La jurisprudence de la chambre criminelle s’inscrit dans un mouvement plus large de renforcement de la répression correctionnelle des atteintes à l’ordre public social. Le Panorama 2025 de la jurisprudence de la chambre criminelle, publié en mars 2026, consacre un développement substantiel au travail dissimulé, confirmant la place centrale de cette infraction dans le contentieux pénal du travail14.
14 Panorama 2025 de la jurisprudence de la chambre criminelle, Cour de cassation, mars 2026.

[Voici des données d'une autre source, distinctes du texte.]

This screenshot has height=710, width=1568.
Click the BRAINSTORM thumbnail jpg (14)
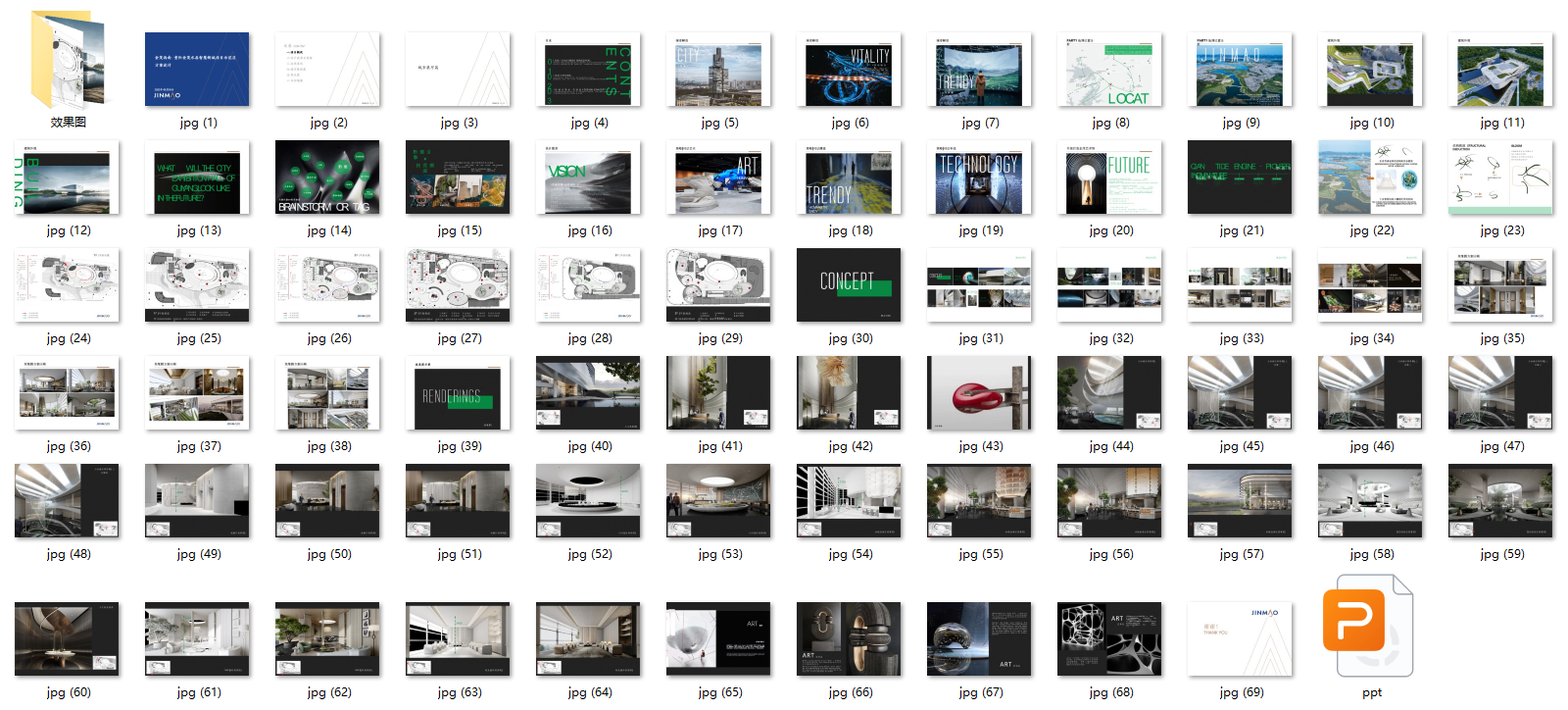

Le projet de loi sur la justice criminelle et le respect des victimes, dont l’examen parlementaire est en cours, pourrait par ailleurs modifier certaines règles procédurales applicables à la poursuite du travail dissimulé. La Défenseure des droits, dans son avis n° 26-03 du 3 avril 2026, a souligné que « certaines dispositions du projet de loi sont de nature à porter atteinte à l’équité du procès et aux droits des justiciables », invitant à la vigilance sur l’articulation entre efficacité de la répression et respect des droits de la défense.
Conclusion
Le panorama jurisprudentiel 2023-2026 de la chambre criminelle en matière de travail dissimulé révèle une double dynamique. D’une part, la Cour de cassation renforce l’efficacité de la répression en adoptant une définition extensive du produit de l’infraction et en validant la requalification des contrats de sous-traitance en contrats de travail. D’autre part, elle encadre strictement les pouvoirs du juge pénal en matière de peines complémentaires, rappelant avec fermeté que le principe de légalité des peines commande une interprétation stricte des textes. L’arrêt du 9 juin 2026 (n° 24-85.090), publié au Bulletin et au Rapport annuel, constitue à cet égard un arrêt de principe dont les praticiens — tant les avocats pénalistes que les avocats en droit social — doivent impérativement prendre la mesure.